Italia a tre colori, l’ultimo Dpcm e le “zone” della discordia
La Calabria impugna l’ordinanza che le impone un nuovo lockdown, come a Lombardia, Piemonte e Valle d’Aosta. E col nuovo bollettino dell’Iss le fasce potrebbero già cambiare…
È un’Italia a tre colori quella disegnata dall’ennesimo ultimo Dpcm che, malgrado porti la data del 3 novembre, è entrato in vigore venerdì 6. Dividendo il Belpaese in tre macroaree a seconda del livello di criticità. Un frazionamento che ha destato più di una perplessità, suscitando da subito una ridda di polemiche anche tra rappresentanti delle istituzioni.
L’ultimo Dpcm e l’Italia a tre colori
Per ripartire il Paese nelle ormai mitologiche zone gialle, arancioni e rosse, il bi-Premier Giuseppe Conte potrebbe essersi ispirato a Giulio Cesare. Il quale, nel celeberrimo incipit del De bello Gallico, scriveva che “Gallia est omnis divisa in partes tres”.
Le battute possiamo comunque lasciarle ai social, che sul tema si sono scatenati, per esempio insinuando che fosse l’unico modo per far diventare “rosse” certe Regioni. Con un occhio pure alle rimostranze – abbastanza stucchevoli, in realtà – dell’opposizione.
Entrando nel dettaglio delle misure, il Dpcm del 3 novembre prevede una serie di disposizioni che valgono su tutto il territorio nazionale. Come il coprifuoco dalle 22, il blocco dei centri commerciali nei giorni festivi e la chiusura dei musei.
Gli altri provvedimenti hanno invece base regionale e, al contempo, cromatica, e dipendono da un’ordinanza del Ministro della Salute Roberto Speranza. I più restrittivi riguardano Calabria, Lombardia, Piemonte e Valle d’Aosta, che per 15 giorni saranno di nuovo in lockdown. Ci si potrà spostare solo per «comprovate esigenze» di lavoro, studio e salute, oltre che per le emergenze che, curiosamente, comprendono permanenti e doppie punte.
Non tanto diversa è la situazione di Puglia e Sicilia, incluse nella zona arancione. I cui abitanti avranno un grado di libertà in più in relazione all’attività motoria e sportiva.

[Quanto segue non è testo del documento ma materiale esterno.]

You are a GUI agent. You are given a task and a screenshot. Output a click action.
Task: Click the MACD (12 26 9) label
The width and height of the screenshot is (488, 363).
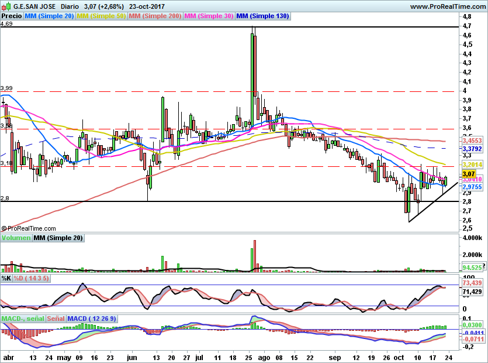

Tutti gli altri enti locali si trovano in fascia gialla, dove non si registrano grandi novità. Resta, ad esempio, l’apertura di bar e ristoranti fino alle 18, orario oltre il quale sono consentiti l’asporto e la consegna a domicilio.
Gli enti locali sul piede di guerra
Questo, comunque, è lo stato dell’arte, che potrebbe cambiare da un momento all’altro. Perché i dati su cui si fonda la creazione delle zone della discordia sono quelli dell’ultimo bollettino dell’Iss. Il quale però è datato 27 ottobre e fa riferimento all’andamento della pandemia nella settimana dal 19 al 25 ottobre. Non può quindi rispecchiare l’attuale curva epidemiologica, ed è questo il motivo per cui alcune Regioni potrebbero finire presto “retrocesse”. Eventualità che getterebbe ulteriore benzina sul fuoco di una discussione che vede già gli enti locali sul piede di guerra.
La Calabria, per esempio, ha già anticipato l’intenzione di impugnare l’ordinanza del Ministro nomen omen, considerato che, al 5 novembre, aveva solo 4.244 positivi. Il fatto è che la suddivisione è stata stabilita sulla base di 21 indicatori fissati con Decreto del Ministero della Sanità lo scorso 30 aprile. Il più importante dei quali è l’Rt, che esprime la velocità di trasmissione del virus.
In Calabria, per esempio, questo parametro era pari a 1,66. «Un valore molto alto anche se a prima vista la situazione poteva sembrare sotto controllo» ha spiegato Giovanni Rezza, Direttore Generale della Prevenzione al dicastero di Speranza.
Italia a tre colori… variabili
C’è però un grosso problema. I dati relativi ai contagi, che inizialmente vengono trasmessi dagli enti locali alla Protezione Civile, sono in larga parte incompleti. È per questo motivo, per dire, che la Valle d’Aosta è stata catapultata in zona rossa.
E c’è chi afferma che sia per questa stessa ragione che la Campania è stata inserita in fascia gialla. Tra lo stupore generale, considerato che lì i nuovi positivi in un giorno equivalgono praticamente al totale dei contagiati della Calabria.
Proprio la Regione guidata da Vincenzo De Luca, comunque, è una di quelle che potrebbero presto tingersi di arancione, assieme a Liguria, Toscana e Veneto. Dando nuova linfa alla rivolta degli enti locali, che pure potevano aspettarsi queste decisioni da parte del Governo rosso-giallo. Dopotutto, dal tricolore a un’Italia a tre colori è un attimo.